Toujours cette pseudo décentralisation sur le dos des citoyens usagers. Le pouvoir reste concentré et subtilement parcellaire.
Le logement social est une aberration qui coûte très cher à la collectivité et donc aux citoyens. Actuellement les loyers du privés subissent 17,2% de CSG + 12% (environ) de taxe foncière + les impôts sur le revenu du propriétaire. Donc à minima, près de 50% d’un loyer est prélevé par l’État. Et ne parlons pas des charges de copropriété non imputables au locataires dont plus de 60% sont constitués de prélèvements de l’État. D’où la chèreté des loyers pour financer les gros travaux. Rien que sans la CSG et le foncier les loyers pourraient être 30% moins chers.
Avec les HLM, pas de problème. Non seulement les coûts de construction ne sont jamais amortis , mais aussi le financement de l’entretien est encore du ressort de la collectivité : avec des loyers trop bas que nombres de locataires ne payent même pas, le HLM est un autre gouffre financier dont notre état est spécialiste.
Le clientélisme qui se greffe la dessus n’est qu’une conséquence d’un système qui ne fonctionne pas. Pas de HLM, pas de clientélisme. De plus, les membres d’une commission d’attribution des logements HLM sont toujours tous du même bord politique et copains entre eux. Le changement de niveau d’attribution ne va aucunement créer ou supprimer le clientélisme, tout au plus le déplacer.
Sans parler des logements sociaux qui se transmettent de parents à enfants sur trois générations…
tout à fait
D’autre part, la transformation du GPV (grand projet de ville) en renouvellement urbain (ANRU de Borloo) a été une formidable aubaine pour les bailleurs sociaux qui se sont lancés dans des opérations de démolition/reconstruction; permettant de remplacer leur patrimoine mal entretenu par des constructions nouvelles (mais pas forcément de meilleure qualité). Sans réelle efficacité (voir les événements de début juillet) mais sans grandes conséquences pour les bailleurs puisque tout ceci se fait aux frais des contribuables.
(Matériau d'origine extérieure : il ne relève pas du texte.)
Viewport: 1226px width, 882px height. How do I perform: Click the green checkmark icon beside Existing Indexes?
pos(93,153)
Vu la procédure d’attribution des places en crèche à Paris (expérience vécue), je crains surtout que ce ne soit la pérennisation de la corruption et du copinage. L’État n’est pas le seul à être défaillant. En fait, tout système de pouvoir est potentiellement atteint du « mal français ». Car il y a une confusion majeure sur le concept de décentralisation et ce que cela implique réellement.
Cette réforme va dans le bon sens même si elle est très insuffisante.
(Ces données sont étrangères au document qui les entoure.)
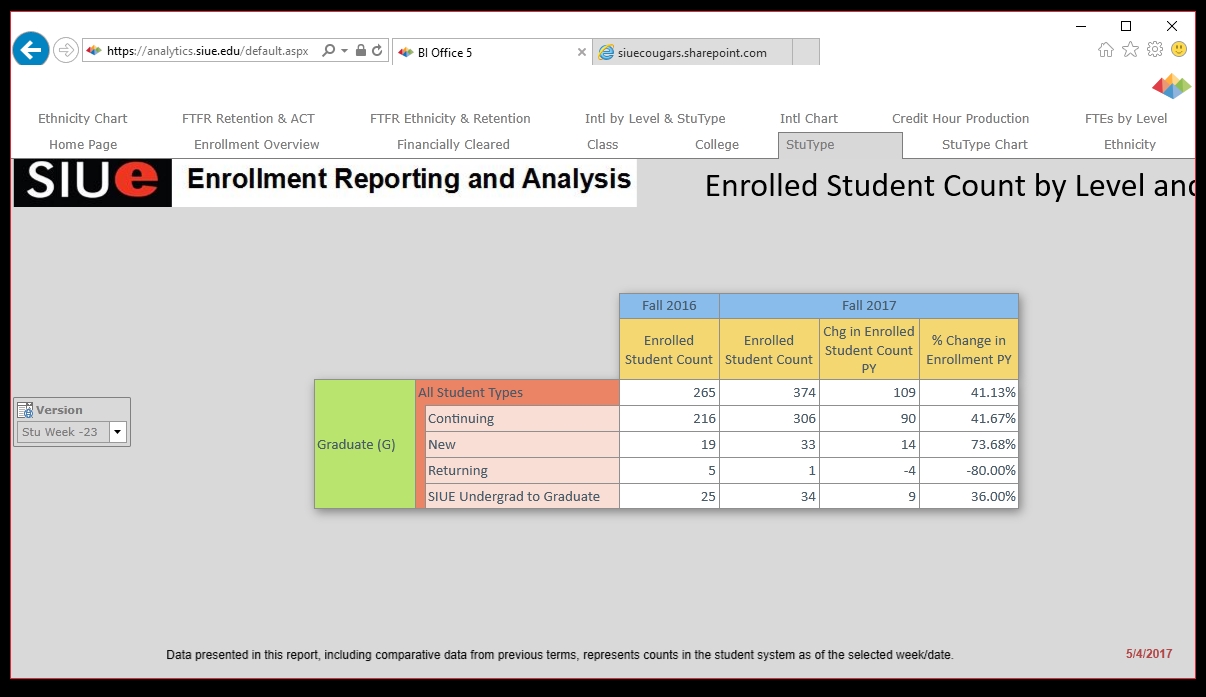Click the SIUe logo image
1206x697 pixels.
[92, 182]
Toujours surpris de voir que des libéraux puissent s opposer à de timides mesures de décentralisation
La subsidiarité devrait être la boussole de notre gouvernement dont il n a quasiment pas fait usage
La culture jacobine imprime aussi chez les libéraux français…..
Première question à soulever, pourquoi y a-t-il pénurie ? ….Réponse taboue : 50 millions d’habitans en France en 1975, 68 millions actuellement, soit une augmentation de 20% de la population sur 50 ans environ, le tout sur une même surface. Du jamais vu.
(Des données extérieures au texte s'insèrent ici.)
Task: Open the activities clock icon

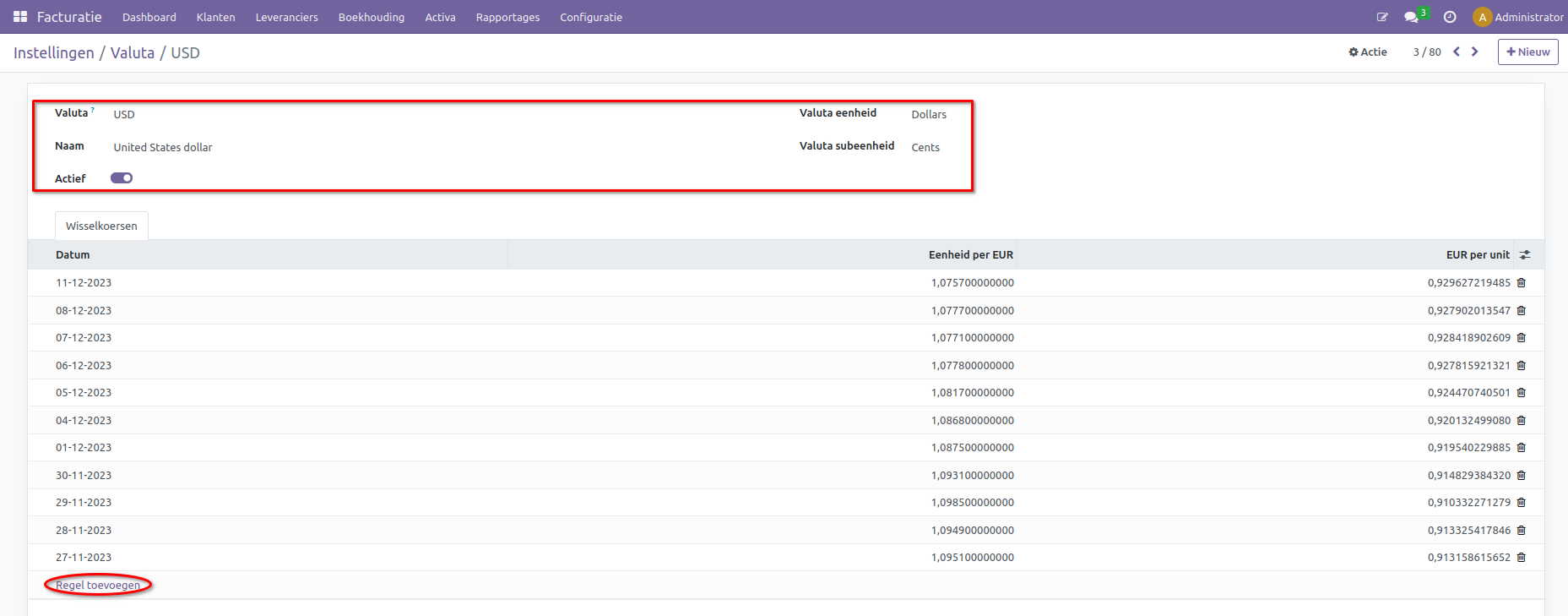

Mais surtout, deuxième tabou : la raison de cette augmentation exponentielle…Disons, cause exogène
Comme certains le disent ici, avec notre système social dévoyé, le dévoiement du principe du HLM est la 2éme cause de l’augmentation exogène de la population. Sans logement social, ni loi restrictive de lliberté de choix du locataire par les bailleurs, l’augmentation exogène de la population eut été bien plus problématique pour ceux qui nous l’ont imposée.
Souriez, c’est vous qui payez…
Saigné à blanc, le Français a du mal à acquérir son longement, alors qu’il contribue par ses impôts et charges à absorber la surnatalité des « autres » qui vient chez lui s’étaler. De là aussi la baisse de sa natalité à lui, il faut souvent déménager quand un petit pointe son nez…Du coup, nos autorités nous expliquent qu’il faut laisser entrer en masse d’autres serviteurs dociles sous payés pour notre classe dirigeante. Classe dirigeante qui elle n’entend pas réduire son espace vital… autre paramètre à ajouter à la difficulté à trouver de la place pour construire des logements, en sus de l’augmentation débridée de la population….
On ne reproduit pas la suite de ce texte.